Other procurements point to a diversified cloud landscape that still needs strong operational management. Kallio Software Oy issued a notice in November 2025 for application platform management services, including the provision of AWS capacity. Different public bodies are standardising on different cloud stacks, but almost all are looking for partners who can manage platforms, ensure continuity and navigate vendor‑specific complexities.
The emerging model is one of shared responsibility. Public authorities retain accountability for their data, processes and overall architectures, while specialised suppliers provide round‑the‑clock operational capability and cloud expertise. Palkeet’s procurement fits that model: it is not handing over ownership of its services, but it is seeking a partner that can guarantee availability and support continuous change.
The Palkeet notice underlines how cloud infrastructure for finance and HR has moved into the category of services that states view as critical to security of supply. It also shows how cybersecurity regulation and operational risk concerns now shape mainstream ICT tenders, not just niche security contracts.
Several questions remain open from the public summary: the eventual contract value, duration, precise service levels and the extent of any on‑premise‑to‑cloud migration yet to be done. Those details will determine how far the winning supplier becomes embedded in the Finnish state’s administrative backbone.
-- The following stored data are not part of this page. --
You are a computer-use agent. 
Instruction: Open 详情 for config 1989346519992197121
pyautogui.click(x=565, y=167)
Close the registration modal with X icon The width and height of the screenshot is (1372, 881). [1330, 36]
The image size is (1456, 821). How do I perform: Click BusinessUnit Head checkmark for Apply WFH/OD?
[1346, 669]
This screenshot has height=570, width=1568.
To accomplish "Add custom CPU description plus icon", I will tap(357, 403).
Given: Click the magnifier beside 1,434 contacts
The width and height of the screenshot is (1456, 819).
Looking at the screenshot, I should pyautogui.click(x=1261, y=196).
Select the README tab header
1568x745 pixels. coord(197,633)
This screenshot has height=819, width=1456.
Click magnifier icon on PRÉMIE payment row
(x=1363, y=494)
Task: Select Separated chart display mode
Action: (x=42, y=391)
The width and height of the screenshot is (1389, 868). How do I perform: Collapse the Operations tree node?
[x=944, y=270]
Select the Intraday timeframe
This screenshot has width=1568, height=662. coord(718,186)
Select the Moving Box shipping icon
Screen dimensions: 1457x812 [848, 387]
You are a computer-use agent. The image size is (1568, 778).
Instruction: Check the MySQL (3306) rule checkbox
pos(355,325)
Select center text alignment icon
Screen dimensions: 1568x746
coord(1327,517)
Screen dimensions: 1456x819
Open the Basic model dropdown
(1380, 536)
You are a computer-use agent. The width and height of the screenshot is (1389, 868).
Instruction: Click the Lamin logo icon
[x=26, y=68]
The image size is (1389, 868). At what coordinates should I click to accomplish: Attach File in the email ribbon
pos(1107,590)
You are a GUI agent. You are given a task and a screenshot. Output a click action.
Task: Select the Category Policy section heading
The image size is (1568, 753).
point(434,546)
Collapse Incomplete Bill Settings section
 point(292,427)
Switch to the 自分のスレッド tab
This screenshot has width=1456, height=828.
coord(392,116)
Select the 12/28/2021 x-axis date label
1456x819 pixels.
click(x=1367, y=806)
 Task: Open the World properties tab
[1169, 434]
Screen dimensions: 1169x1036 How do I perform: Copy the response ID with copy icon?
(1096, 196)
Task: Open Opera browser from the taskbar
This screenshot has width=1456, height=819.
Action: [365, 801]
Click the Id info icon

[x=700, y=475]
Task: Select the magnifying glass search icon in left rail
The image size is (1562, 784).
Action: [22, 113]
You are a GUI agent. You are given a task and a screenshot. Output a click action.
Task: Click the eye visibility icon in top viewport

Across Finland and the wider EU, forthcoming notices are likely to continue this pattern: more cloud and SaaS procurements; stronger emphasis on uptime, continuity and compliance; and increasing use of expert frameworks to support digital platforms over many years. As Palkeet selects its cloud services maintenance partner, the outcome will be one more marker of how public administrations balance control, risk and expertise in the age of regulated, always‑on cloud services.